Even if you pay prisoners a minimum wage, you have to consider what inducements you’d have to offer companies to employ them, and what that would do to the jobs market outside prison. But more to the point, if you’re going to have a rehabilitation revolution, people have to emerge with new skills. They have to be employable, and since they now have a criminal record, that takes creative, lateral solutions which you will not find stitching a body bag. But it’s not impossible – there are skills that convicts already have, to build on, as Podmore points out. “To be a successful drug dealer, you’ve got to be an entrepreneur. You are a successful business person. You’re looking at margins, you’re looking at cost.”

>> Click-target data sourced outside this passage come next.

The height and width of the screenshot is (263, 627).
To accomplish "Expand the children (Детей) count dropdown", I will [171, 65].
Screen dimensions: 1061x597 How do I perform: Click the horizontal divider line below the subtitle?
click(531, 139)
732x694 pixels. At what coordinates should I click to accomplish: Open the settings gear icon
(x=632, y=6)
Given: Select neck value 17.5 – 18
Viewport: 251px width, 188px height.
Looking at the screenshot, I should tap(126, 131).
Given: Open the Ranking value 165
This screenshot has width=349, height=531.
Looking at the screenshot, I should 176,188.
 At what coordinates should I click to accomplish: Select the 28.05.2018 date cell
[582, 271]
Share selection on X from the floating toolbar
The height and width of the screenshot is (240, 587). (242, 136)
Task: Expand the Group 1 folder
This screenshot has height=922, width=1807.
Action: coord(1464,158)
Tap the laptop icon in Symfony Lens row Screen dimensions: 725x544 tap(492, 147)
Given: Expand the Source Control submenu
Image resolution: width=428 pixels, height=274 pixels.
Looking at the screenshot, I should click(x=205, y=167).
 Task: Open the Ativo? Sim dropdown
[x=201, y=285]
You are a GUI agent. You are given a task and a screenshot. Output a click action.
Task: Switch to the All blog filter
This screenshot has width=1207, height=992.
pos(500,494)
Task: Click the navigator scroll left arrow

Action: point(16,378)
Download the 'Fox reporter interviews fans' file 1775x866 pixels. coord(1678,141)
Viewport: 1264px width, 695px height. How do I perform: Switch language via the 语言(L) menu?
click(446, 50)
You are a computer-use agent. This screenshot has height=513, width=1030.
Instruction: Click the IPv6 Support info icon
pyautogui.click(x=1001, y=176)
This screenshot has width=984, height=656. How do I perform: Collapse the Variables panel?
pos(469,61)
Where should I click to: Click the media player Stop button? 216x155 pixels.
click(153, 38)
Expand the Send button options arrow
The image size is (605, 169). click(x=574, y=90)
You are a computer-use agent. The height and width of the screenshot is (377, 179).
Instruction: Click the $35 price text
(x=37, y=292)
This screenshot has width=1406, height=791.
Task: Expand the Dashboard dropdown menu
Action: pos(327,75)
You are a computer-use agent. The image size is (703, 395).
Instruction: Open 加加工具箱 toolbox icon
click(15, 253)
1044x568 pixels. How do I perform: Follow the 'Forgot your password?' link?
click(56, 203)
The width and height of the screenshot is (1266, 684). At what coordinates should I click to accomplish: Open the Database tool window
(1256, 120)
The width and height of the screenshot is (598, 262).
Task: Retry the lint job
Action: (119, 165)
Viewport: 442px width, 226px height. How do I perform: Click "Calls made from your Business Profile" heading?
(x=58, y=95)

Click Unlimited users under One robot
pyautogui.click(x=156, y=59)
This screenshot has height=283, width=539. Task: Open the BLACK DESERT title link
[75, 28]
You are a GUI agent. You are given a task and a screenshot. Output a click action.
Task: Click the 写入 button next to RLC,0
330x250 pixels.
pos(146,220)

Charities say, off the record, that they’re annoyed at being used not just in prisons but across public sector commissioning as “bid candy”, dangled all over the tendering documents, then dropped once a contract is won. Worse is when they are used by the private sector to access different sources of funding, so it can reduce the price of its own tenders and win contracts, or else just skim off savings that volunteers have delivered. An anonymous source from a private-sector prison told me, “It’s not so much that the private sector is taking the credit for the interventions – from drug rehab to a drama group – that’s all fine, there’s always that relationship. But the co-operation is being lost because of the pressure from the ministry, which says, ‘Give us this price. Don’t show us how you get it, just show us the price.'”
Privatisation is one thing. But privatisation in the modern fashion, with all the business going to the same handful of companies – which will nominally be “paid by results”, but the results are nebulous and in reality they’ll be paid anyway – looks like yet another unelected oligarchy. It may well turn out to be a revolution, but rehabilitation will not be its result.